> 提示本文:
一方、ADタイミングで正しい波形を検出できない場合に備えて、誤った電流値と判断されたときに限り、前回のADタイミングで検出した入力電流値を今回のADタイミングで検出した入力電流値Ii$として用いる技術も存在する。しかし、かかる技術では、誤った入力電流値が一時的に入力されるため、指令角速度に対する制御応答の遅れが顕著になるとの問題が生じる。また、負荷が変動すると、当該制御応答の遅れが更に顕著となる。
本発明は上記課題に鑑み、適正なPWM信号の生成を実現させ得る同期モータ用インバータ回路の提供、及び、良好なフィードバック制御を実施させ得る同期モータ制御装置の提供を目的とする。
上記課題を解決するために、本発明では次のような同期モータ用インバータ制御回路の構成とする。即ち、電流ベクトルを制御させる指令電流生成部と、3相同期ブラシレスモータに流れる相電流の電流値のうち2相分の電流値が入力電流値として各々入力され且つ当該入力電流値に基づいてd軸検出電流値及びq軸検出電流値を各々算出させる入力値算出部と、前記3相同期ブラシレスモータの回転子の角速度を推定する角速度推定部と、前記角速度推定部で算出された推定角速度に基づき位相情報を算出させる位相情報演算部とを備え、前記電流ベクトルの電流成分及び前記d軸検出電流値及び前記q軸検出電流値及び前記位相情報に基づいてPWM信号を出力させる同期モータ用インバータ制御回路において、前記入力値算出部は、更新d軸電流値情報及び更新q軸電流値情報を保持する電流値情報格納部と、前記更新d軸電流値情報及び前記更新q軸電流値情報及び前記位相情報に基づいて少なくとも2相分の推定電流値を算出させる推定電流値算出部と、前記入力電流値及び/又は前記推定電流値を適宜に組合わせて3相分の復元相電流値を算出させる復元相電流値算出部とを備え、前記復元相電流の電流値に基づいて前記d軸検出電流値及び前記q軸検出電流値を算出させることとする。

> 提示データ:

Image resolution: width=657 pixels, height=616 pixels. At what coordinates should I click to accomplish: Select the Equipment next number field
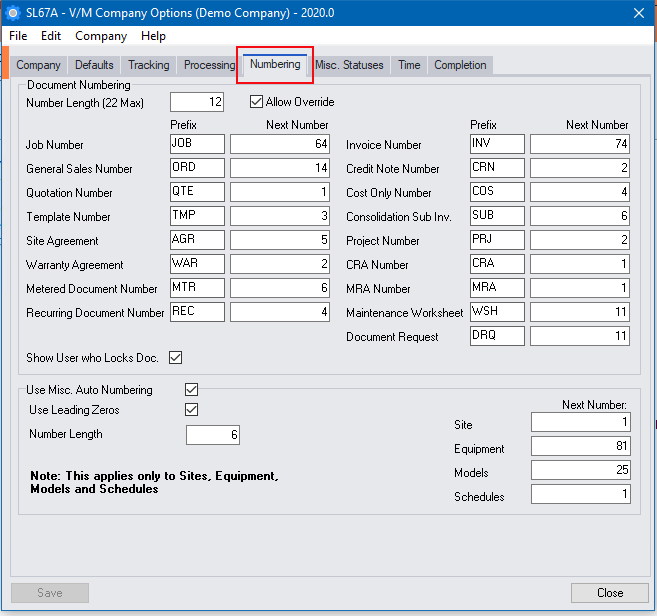coord(580,446)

> 作業課題:
• 1. 提示本文について、次の問いに答えてください。
(a) 負荷が変動すると、何が更に顕著になるとされていますか。
(b) 角速度推定部は何を推定するとされていますか。
(c) 電流値情報格納部が保持するものは何ですか。
• 2. 提示本文のうち「一方、ADタイミングで正しい」で始まり「流値を算出させることとする。」で終わる部分を、「角速度推定部」を「回転速度推定部」に改めたうえで記してください。
• 3. 同期モータ用インバータ制御回路に関する提示本文を、最後の文の後から書き継いでください。

> 解答例:
• 1.
(a) 指令角速度に対する制御応答の遅れ
(b) 3相同期ブラシレスモータの回転子の角速度
(c) 更新d軸電流値情報及び更新q軸電流値情報

• 2.
一方、ADタイミングで正しい波形を検出できない場合に備えて、誤った電流値と判断されたときに限り、前回のADタイミングで検出した入力電流値を今回のADタイミングで検出した入力電流値Ii$として用いる技術も存在する。しかし、かかる技術では、誤った入力電流値が一時的に入力されるため、指令角速度に対する制御応答の遅れが顕著になるとの問題が生じる。また、負荷が変動すると、当該制御応答の遅れが更に顕著となる。
本発明は上記課題に鑑み、適正なPWM信号の生成を実現させ得る同期モータ用インバータ回路の提供、及び、良好なフィードバック制御を実施させ得る同期モータ制御装置の提供を目的とする。
上記課題を解決するために、本発明では次のような同期モータ用インバータ制御回路の構成とする。即ち、電流ベクトルを制御させる指令電流生成部と、3相同期ブラシレスモータに流れる相電流の電流値のうち2相分の電流値が入力電流値として各々入力され且つ当該入力電流値に基づいてd軸検出電流値及びq軸検出電流値を各々算出させる入力値算出部と、前記3相同期ブラシレスモータの回転子の角速度を推定する回転速度推定部と、前記回転速度推定部で算出された推定角速度に基づき位相情報を算出させる位相情報演算部とを備え、前記電流ベクトルの電流成分及び前記d軸検出電流値及び前記q軸検出電流値及び前記位相情報に基づいてPWM信号を出力させる同期モータ用インバータ制御回路において、前記入力値算出部は、更新d軸電流値情報及び更新q軸電流値情報を保持する電流値情報格納部と、前記更新d軸電流値情報及び前記更新q軸電流値情報及び前記位相情報に基づいて少なくとも2相分の推定電流値を算出させる推定電流値算出部と、前記入力電流値及び/又は前記推定電流値を適宜に組合わせて3相分の復元相電流値を算出させる復元相電流値算出部とを備え、前記復元相電流の電流値に基づいて前記d軸検出電流値及び前記q軸検出電流値を算出させることとする。

• 3.
このとき、前記更新d軸電流値情報は、前記d軸検出電流値の算出処理毎に更新される電流値情報とされ、前記更新q軸電流値情報は、前記q軸検出電流値の算出処理毎に更新される電流値情報とされることとしても良い。また、前記更新d軸電流値情報は、前記電流ベクトルのうちd軸指令電流値の算出処理毎に更新される電流値情報とされ、前記更新q軸電流値情報は、前記電流ベクトルのうちq軸指令電流値の算出処理毎に更新される電流値情報とされることとしても良い。
より好ましくは、前記入力値算出部は、プログラムによって規定された処理を実現させる適宜な回路から成り、前記プログラムは、前記更新d軸電流値情報と前記更新q軸電流値情報とを前記電流値情報格納部へ保存させる処理を実行させることとする。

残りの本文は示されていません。